19ème chambre civile, 2 juillet 2024 — 23/07237

Fait droit à une partie des demandes du ou des demandeurs sans accorder de délais d'exécution au défendeur Cour de cassation — 19ème chambre civile

Texte intégral

TRIBUNAL JUDICIAIRE DE PARIS [1]

[1] Expéditions exécutoires délivrées le :

19ème chambre civile

N° RG 23/07237

N° MINUTE :

Assignations des : 04 et15 Mai 2023

CONDAMNE

[Y]

JUGEMENT rendu le 02 Juillet 2024 DEMANDEUR

Monsieur [V] [C] [Adresse 3] [Localité 7]

Représenté par la SELARL Cabinet Rémy LE BONNOIS représentée par Maître Frédéric LE BONNOIS, avocat au barreau de PARIS, vestiaire #L0299

DÉFENDERESSES

La SOCIETE GAN ASSURANCES [Adresse 6] [Localité 5]

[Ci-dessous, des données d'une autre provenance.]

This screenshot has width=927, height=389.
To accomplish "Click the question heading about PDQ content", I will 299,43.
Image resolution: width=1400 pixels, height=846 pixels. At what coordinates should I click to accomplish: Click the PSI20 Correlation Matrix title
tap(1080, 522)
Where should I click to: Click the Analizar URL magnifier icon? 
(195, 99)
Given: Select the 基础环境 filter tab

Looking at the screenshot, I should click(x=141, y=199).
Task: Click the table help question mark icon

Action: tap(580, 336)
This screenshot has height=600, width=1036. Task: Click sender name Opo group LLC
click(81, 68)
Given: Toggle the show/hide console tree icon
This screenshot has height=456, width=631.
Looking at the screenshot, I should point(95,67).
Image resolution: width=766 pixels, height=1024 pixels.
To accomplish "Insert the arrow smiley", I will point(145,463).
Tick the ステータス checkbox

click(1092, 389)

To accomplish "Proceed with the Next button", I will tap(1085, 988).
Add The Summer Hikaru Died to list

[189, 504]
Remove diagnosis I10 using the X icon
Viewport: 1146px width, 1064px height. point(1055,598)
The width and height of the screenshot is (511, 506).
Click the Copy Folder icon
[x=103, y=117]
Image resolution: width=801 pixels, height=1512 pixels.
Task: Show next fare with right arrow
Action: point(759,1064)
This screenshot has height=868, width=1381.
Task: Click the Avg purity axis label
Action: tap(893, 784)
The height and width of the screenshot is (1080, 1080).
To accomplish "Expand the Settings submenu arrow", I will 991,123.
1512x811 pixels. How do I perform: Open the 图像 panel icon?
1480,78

Représentée par Maître Sylvie TRAN THANG de la SELAS GTA, avocat au barreau de PARIS, vestiaire #C2100

La CAISSE PRIMAIRE D’ASSURANCE MALADIE DU PUY DE DÔME [Adresse 2] [Localité 4]

Non représentée

Décision du 02 Juillet 2024 19ème chambre civile RG 23/07237

COMPOSITION DU TRIBUNAL

Madame Géraldine CHARLES, Première Vice-Présidente adjointe Madame Sabine BOYER, Vice-Présidente Madame Mabé LE CHATELIER, Magistrate à titre temporaire

Assistées de Madame Erell GUILLOUËT, Greffière, lors des débats et au jour de la mise à disposition au greffe.

DEBATS

A l’audience du 07 Mai 2024 présidée par Madame Géraldine CHARLES tenue en audience publique, avis a été donné aux parties que le jugement serait rendu par mise à disposition au greffe le 02 Juillet 2024.

JUGEMENT

- Réputé contradictoire - En premier ressort - Prononcé publiquement par mise à disposition au greffe, les parties en ayant été avisées dans les conditions prévues au deuxième alinéa de l’article 450 du code de procédure civile.

EXPOSE DU LITIGE

Monsieur [V] [C], né le [Date naissance 1] 1994, a été victime le 9 septembre 2012, vers 00h30, d’un accident de la circulation, alors qu’il était passager arrière, au niveau de la commune [Localité 9] (25). Le conducteur du véhicule, avec trois passagers à son bord, a perdu le contrôle de son véhicule dans un virage, quitté la route en effectuant plusieurs tonneaux, pour s’immobiliser sur le toit 3 mètres en contrebas de la chaussée. L’un des occupants, parvenu à sortir de l’habitacle, a alerté les secours.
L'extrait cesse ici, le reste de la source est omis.